Bruce Springsteen Super Bowl Ad Yanked from Jeep YouTube Page After DWI Arrest News

by Jennifer Shea

Rock legend Bruce Springsteen is having a bad week.

First news surfaced that authorities had arrested the 71-year-old last November. The incident occurred in Gateway National Recreation Area in New Jersey. They charged him with driving while intoxicated, reckless driving and consuming alcohol in a closed area, according to The Hollywood Reporter. Springsteen was reportedly “cooperative” throughout that process.

Now Jeep has removed a Super Bowl commercial featuring Springsteen from its YouTube page and its official Twitter page. The YouTube page now says, “Video unavailable. This video is private.”

Bruce Springsteen Stars in Jeep Commercial

The commercial itself was openly political, echoing President Joe Biden’s calls for unity in the wake of his electoral victory. In that sense, it was not unlike Springsteen himself. In 2020, the rocker composed a poem criticizing the Trump administration that went viral after celebrities began sharing it.

The Jeep commercial drew criticism from both sides of the aisle. Some noted that Springsteen, a partisan who has bashed Trump, is hardly the perfect messenger for the 74 million Americans who voted for the former president. Others called the ad “tone-deaf.”

“It’s no secret the middle has been a hard place to get to lately, between red and blue, between servant and citizen, between our freedom and our fear,” Springsteen says in the ad. “Now fear has never been the best of who we are. And as for freedom, it’s not the property of just the fortunate few, it belongs to us all. Whoever you are, wherever you’re from, it’s what connects us, and we need that connection. We need the middle.”

Springsteen’s ‘Prayer’ Yanked by Jeep

Moreover, in an Esquire interview in 2018, Springsteen slammed President Trump and his supporters as “folks who are invested in denying the idea of a united America.” 
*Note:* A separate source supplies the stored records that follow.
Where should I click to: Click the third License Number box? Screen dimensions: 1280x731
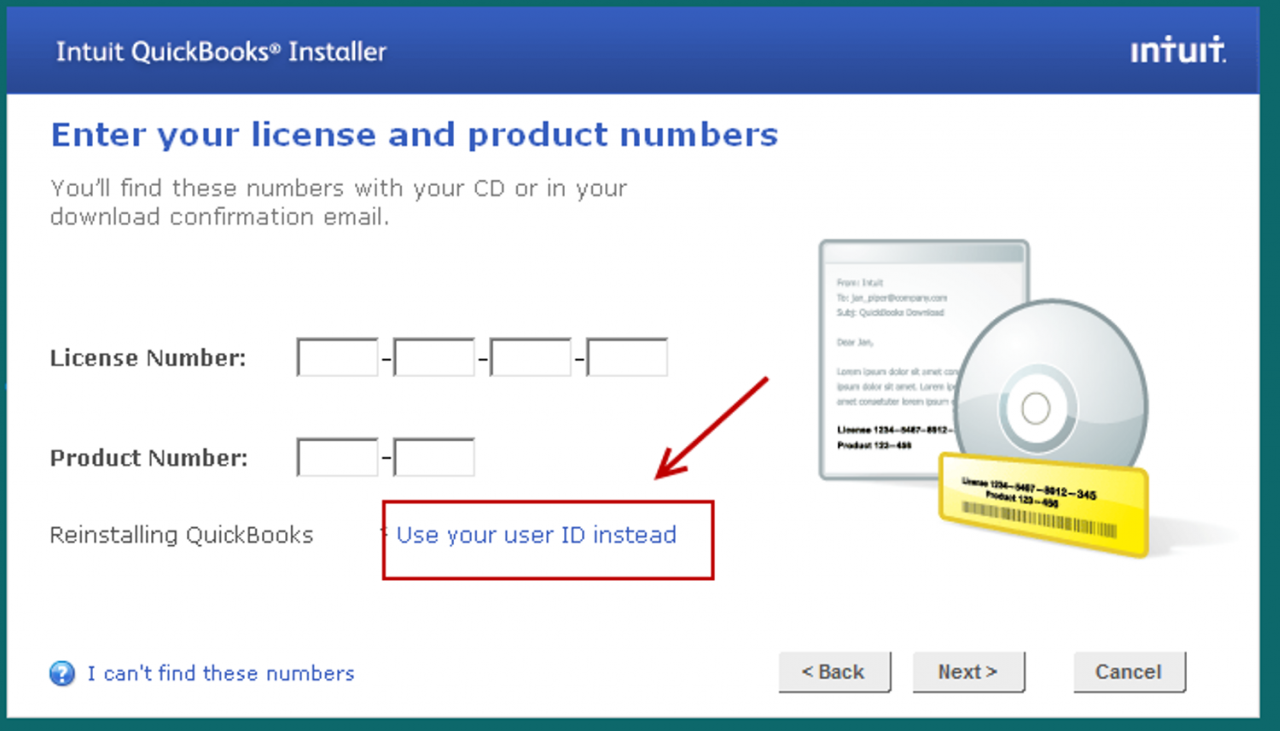coord(531,358)
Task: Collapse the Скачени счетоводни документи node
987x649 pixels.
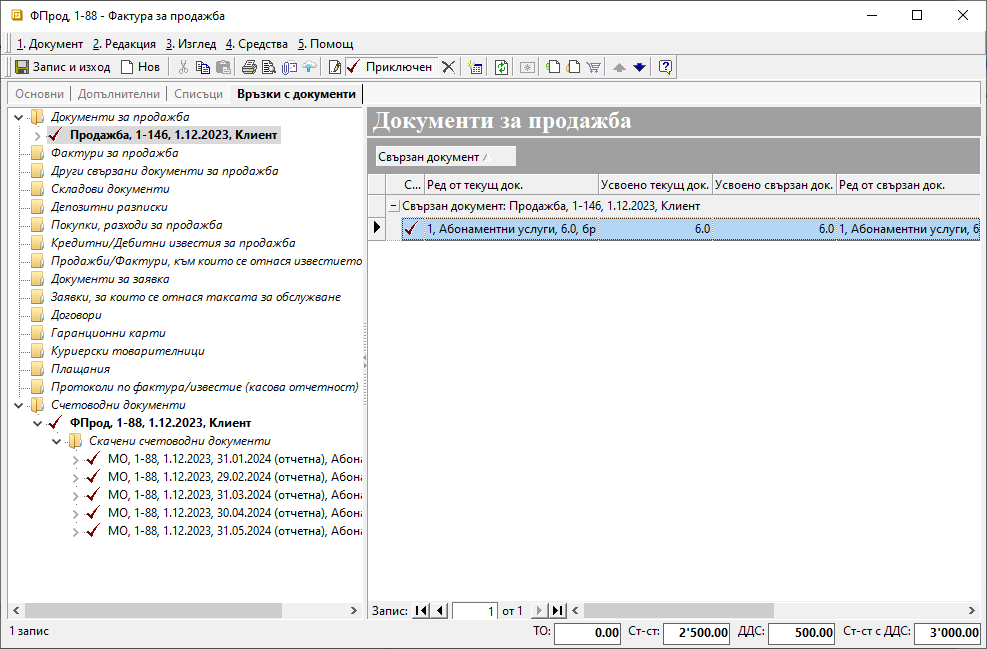Action: (56, 441)
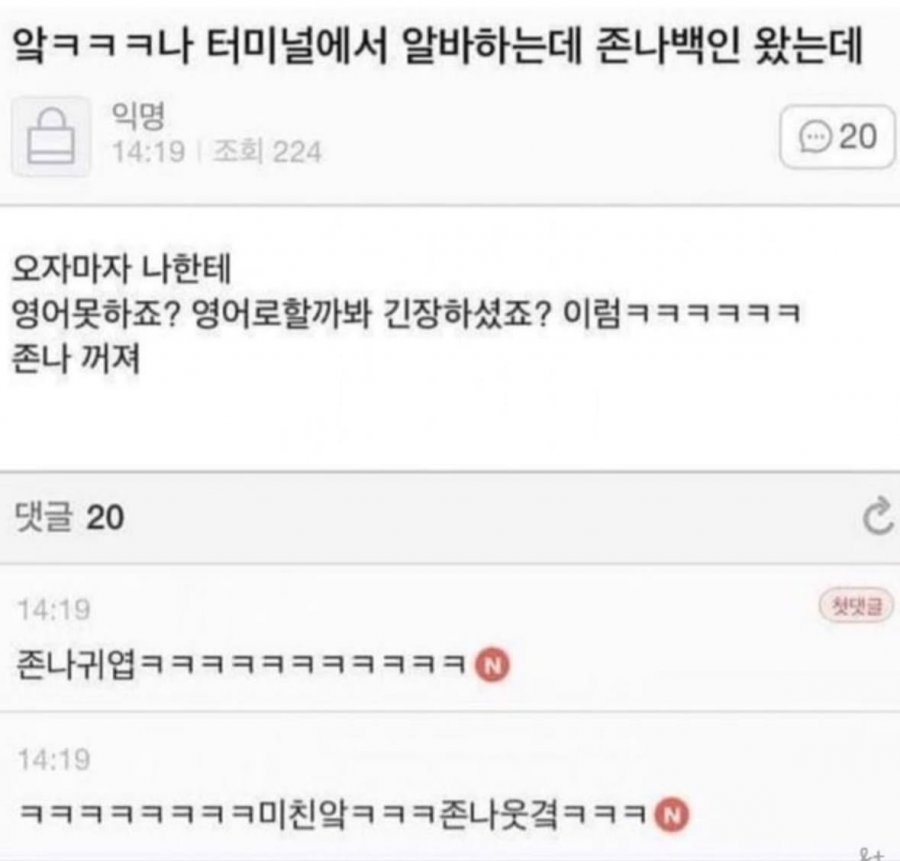The height and width of the screenshot is (861, 900).
Task: Click the second comment's 14:19 timestamp
Action: (x=54, y=759)
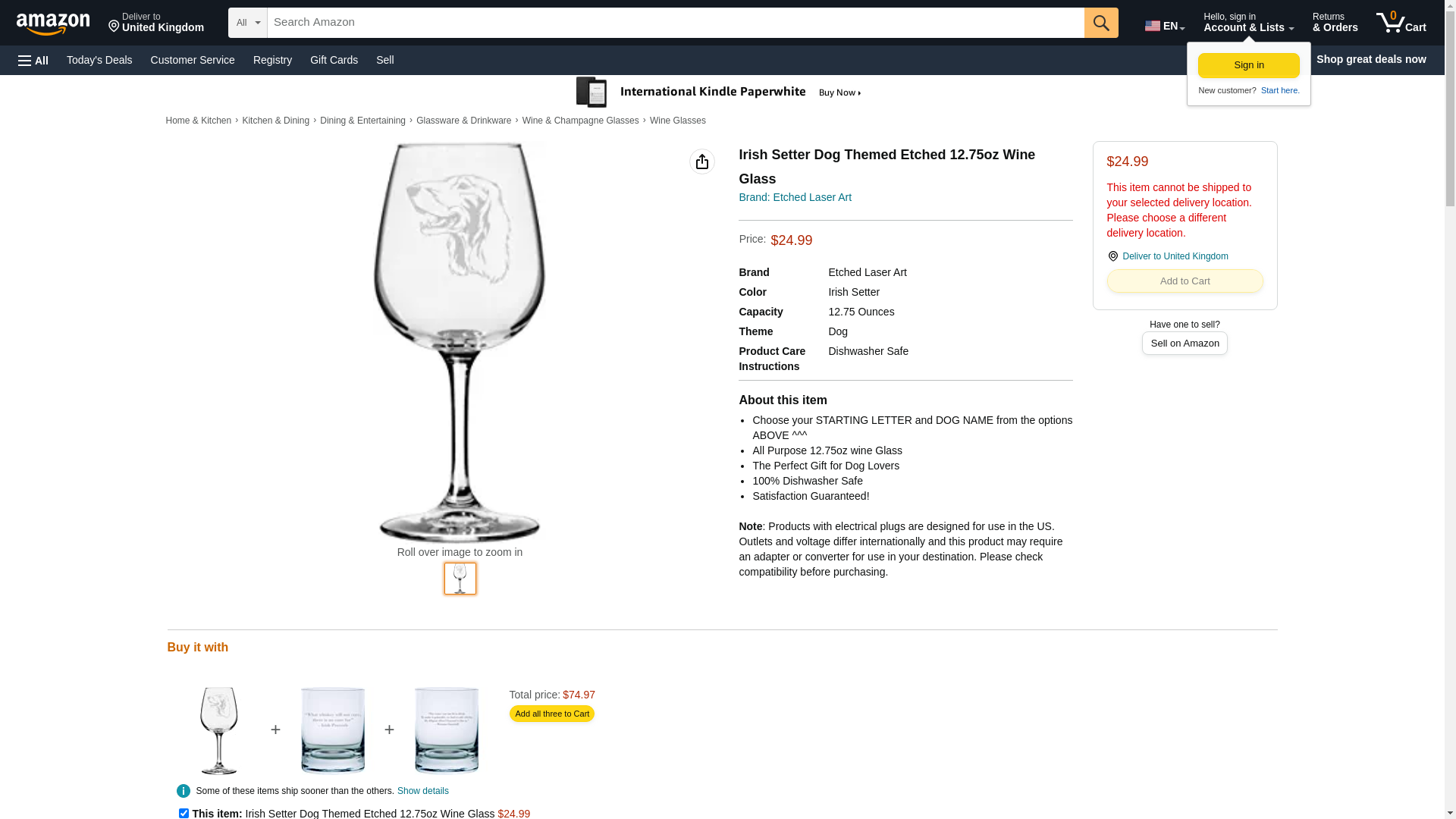The height and width of the screenshot is (819, 1456).
Task: Click the share icon on product image
Action: (702, 162)
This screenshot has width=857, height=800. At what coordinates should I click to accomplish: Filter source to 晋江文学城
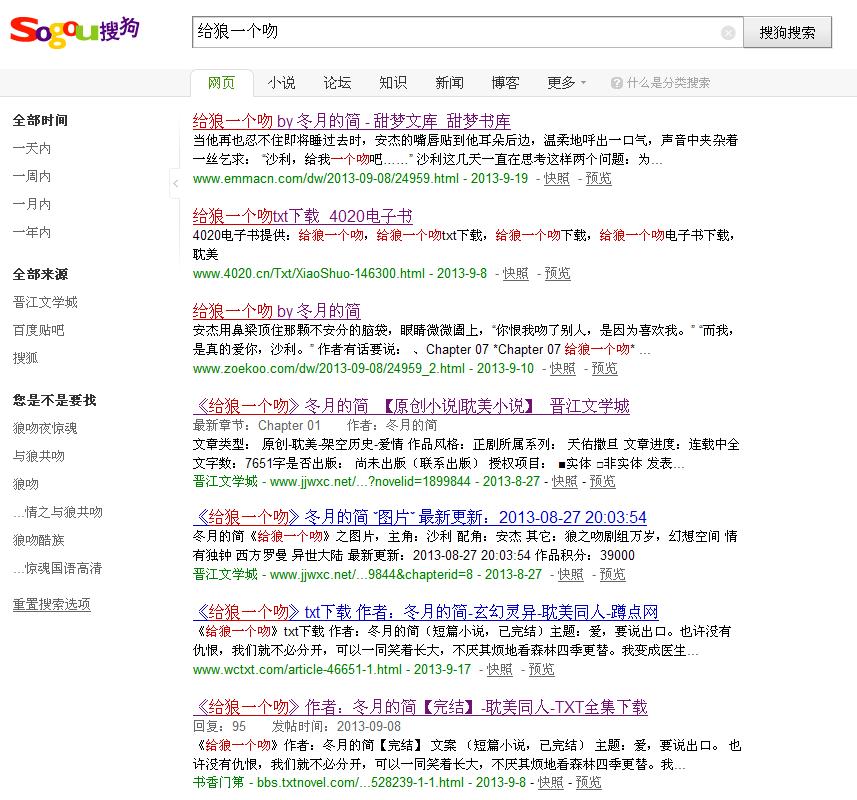(x=45, y=302)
“[Trump] has no interest in uniting the country, really, and actually has an interest in doing the opposite and dividing us, which he does on an almost daily basis,” Springsteen said. “So that’s simply a crime against humanity, as far as I’m concerned.”

But as for the Jeep commercial, Springsteen reportedly “looked at this as a prayer,” according to Variety. He also composed the score to the background music that plays as he speaks. 

“Our goal was to do something surprising, relevant, immediate and artful,” Springsteen’s longtime manager Jon Landau said in a statement.